__Description of the task__. Which lines of the records contain the word "device"? Show each of them.

══ Given data ══

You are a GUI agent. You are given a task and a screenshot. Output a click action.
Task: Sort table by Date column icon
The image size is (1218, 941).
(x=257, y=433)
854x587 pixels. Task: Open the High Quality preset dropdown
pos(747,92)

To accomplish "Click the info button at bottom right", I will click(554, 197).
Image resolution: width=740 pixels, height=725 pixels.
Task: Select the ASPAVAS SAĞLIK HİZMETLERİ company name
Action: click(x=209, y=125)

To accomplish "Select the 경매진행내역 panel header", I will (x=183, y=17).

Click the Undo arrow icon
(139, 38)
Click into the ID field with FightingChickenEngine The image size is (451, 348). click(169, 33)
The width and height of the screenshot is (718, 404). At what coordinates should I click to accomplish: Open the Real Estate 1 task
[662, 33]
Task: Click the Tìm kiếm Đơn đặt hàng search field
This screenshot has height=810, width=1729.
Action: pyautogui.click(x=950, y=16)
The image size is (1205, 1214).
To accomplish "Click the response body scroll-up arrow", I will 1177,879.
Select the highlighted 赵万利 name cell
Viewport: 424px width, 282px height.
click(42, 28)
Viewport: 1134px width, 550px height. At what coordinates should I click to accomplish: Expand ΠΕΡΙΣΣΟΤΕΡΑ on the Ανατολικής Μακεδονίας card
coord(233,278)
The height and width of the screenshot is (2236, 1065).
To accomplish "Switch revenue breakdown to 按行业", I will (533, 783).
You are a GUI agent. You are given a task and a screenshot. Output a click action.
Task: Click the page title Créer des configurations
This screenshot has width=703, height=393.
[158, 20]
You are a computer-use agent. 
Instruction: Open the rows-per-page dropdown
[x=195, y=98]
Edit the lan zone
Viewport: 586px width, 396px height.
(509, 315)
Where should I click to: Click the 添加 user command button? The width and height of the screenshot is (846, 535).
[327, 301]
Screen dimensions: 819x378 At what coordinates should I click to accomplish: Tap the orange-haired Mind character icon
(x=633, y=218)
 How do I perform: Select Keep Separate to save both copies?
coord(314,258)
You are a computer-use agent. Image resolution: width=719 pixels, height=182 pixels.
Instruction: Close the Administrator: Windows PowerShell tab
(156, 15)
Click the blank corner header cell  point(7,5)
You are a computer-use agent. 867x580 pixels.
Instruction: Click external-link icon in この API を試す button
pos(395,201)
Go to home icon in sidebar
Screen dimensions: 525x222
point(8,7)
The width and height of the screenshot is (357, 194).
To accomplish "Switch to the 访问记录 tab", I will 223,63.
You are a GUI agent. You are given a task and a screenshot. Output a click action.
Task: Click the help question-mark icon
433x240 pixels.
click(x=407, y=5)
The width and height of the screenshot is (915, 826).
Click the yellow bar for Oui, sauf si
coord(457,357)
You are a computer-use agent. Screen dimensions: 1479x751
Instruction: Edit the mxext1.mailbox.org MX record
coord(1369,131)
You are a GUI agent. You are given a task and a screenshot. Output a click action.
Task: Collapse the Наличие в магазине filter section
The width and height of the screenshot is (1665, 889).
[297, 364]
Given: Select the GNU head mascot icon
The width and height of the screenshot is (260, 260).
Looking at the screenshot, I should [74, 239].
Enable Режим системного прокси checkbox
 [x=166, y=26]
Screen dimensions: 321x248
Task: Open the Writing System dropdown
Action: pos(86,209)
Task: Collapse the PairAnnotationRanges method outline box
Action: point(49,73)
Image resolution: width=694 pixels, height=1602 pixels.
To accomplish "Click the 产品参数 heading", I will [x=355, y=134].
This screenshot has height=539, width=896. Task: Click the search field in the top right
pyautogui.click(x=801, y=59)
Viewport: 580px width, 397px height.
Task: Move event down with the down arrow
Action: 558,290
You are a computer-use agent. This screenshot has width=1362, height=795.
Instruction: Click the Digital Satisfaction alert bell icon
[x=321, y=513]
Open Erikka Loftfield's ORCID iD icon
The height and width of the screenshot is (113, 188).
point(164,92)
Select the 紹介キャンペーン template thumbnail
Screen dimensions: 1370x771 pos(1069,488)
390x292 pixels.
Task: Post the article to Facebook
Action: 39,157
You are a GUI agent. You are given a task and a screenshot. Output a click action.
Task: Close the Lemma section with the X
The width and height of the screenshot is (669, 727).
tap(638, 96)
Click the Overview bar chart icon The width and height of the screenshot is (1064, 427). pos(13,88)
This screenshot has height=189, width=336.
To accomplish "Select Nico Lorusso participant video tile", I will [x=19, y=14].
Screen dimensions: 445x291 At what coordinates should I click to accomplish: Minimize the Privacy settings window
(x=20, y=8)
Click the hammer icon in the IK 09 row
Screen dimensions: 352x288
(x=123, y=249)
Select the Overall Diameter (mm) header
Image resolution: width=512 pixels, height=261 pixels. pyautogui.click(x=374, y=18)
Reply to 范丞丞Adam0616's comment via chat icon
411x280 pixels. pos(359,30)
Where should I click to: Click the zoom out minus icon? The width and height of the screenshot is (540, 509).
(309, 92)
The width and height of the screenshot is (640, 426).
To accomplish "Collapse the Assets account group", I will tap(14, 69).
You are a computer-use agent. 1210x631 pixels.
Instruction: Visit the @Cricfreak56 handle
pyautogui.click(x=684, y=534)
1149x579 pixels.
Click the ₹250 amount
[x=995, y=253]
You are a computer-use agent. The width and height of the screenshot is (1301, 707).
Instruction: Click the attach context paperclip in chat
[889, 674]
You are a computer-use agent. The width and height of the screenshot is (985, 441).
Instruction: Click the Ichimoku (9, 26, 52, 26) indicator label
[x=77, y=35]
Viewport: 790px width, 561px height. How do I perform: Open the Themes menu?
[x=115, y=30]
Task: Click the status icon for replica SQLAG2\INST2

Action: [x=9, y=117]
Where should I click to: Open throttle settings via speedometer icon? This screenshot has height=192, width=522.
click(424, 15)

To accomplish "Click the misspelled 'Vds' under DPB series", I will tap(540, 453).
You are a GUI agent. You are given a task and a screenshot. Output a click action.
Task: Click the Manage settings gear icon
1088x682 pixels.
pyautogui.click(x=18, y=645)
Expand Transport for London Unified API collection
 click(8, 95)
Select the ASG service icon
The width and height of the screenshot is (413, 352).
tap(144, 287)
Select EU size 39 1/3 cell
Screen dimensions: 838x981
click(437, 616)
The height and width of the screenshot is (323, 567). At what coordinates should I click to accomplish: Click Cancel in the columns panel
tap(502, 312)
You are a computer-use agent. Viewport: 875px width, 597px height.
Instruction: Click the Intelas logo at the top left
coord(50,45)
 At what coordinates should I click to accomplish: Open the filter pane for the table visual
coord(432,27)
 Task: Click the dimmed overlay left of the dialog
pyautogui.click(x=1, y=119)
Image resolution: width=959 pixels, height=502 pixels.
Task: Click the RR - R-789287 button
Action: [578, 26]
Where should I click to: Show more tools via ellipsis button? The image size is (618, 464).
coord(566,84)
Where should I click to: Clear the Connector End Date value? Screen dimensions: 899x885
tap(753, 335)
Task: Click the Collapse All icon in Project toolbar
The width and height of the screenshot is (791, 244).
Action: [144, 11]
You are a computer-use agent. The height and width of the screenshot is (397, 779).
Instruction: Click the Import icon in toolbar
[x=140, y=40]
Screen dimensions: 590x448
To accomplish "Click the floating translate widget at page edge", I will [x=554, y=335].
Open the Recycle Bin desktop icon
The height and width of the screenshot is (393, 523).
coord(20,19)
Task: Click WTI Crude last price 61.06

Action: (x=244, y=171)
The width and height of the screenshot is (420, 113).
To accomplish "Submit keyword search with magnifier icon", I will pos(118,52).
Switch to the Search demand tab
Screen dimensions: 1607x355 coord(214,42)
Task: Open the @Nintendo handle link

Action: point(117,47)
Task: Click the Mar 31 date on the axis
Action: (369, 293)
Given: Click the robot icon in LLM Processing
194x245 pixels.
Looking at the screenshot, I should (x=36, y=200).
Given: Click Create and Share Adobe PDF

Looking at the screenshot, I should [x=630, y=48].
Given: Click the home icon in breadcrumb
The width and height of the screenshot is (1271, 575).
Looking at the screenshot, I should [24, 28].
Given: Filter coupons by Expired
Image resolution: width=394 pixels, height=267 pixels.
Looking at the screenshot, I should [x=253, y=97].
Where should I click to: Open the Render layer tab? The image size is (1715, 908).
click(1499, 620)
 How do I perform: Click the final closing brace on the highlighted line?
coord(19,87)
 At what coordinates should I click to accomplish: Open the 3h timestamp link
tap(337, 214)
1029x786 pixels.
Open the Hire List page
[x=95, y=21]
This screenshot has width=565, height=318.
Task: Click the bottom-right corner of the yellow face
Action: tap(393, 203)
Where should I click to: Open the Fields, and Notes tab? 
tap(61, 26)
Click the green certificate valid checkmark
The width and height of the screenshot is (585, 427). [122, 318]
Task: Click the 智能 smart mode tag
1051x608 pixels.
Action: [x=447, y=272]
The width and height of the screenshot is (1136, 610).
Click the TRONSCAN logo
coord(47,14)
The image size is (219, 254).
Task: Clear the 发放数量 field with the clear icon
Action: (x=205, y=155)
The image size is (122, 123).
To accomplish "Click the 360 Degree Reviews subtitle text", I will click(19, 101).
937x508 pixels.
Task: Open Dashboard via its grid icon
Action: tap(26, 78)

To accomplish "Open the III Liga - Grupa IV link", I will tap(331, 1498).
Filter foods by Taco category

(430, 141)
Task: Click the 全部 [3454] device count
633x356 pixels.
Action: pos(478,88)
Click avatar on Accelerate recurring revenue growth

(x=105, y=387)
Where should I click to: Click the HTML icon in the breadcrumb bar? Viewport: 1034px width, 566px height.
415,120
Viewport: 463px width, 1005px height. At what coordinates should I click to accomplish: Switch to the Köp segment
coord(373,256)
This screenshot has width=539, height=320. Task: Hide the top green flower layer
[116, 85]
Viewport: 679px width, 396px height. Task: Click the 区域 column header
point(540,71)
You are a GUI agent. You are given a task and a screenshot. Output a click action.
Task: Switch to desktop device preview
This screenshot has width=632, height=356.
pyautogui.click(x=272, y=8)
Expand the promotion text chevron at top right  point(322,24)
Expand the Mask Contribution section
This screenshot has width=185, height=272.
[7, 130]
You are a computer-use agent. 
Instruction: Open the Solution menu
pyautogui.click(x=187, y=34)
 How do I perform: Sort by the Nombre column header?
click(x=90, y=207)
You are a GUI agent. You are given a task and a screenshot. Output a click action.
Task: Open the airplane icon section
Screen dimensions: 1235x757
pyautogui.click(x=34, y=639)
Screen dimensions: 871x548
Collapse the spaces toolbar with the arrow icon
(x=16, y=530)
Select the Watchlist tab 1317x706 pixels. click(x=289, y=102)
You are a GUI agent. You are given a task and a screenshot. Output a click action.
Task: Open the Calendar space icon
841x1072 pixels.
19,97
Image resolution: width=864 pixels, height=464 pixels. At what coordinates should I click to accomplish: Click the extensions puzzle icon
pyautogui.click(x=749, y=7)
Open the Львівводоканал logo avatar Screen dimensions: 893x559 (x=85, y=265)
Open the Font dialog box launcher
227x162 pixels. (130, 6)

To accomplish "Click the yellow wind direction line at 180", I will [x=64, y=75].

═══

__Reply to the task__.
Task: Click the 全部 [3454] device count
Task: Switch to desktop device preview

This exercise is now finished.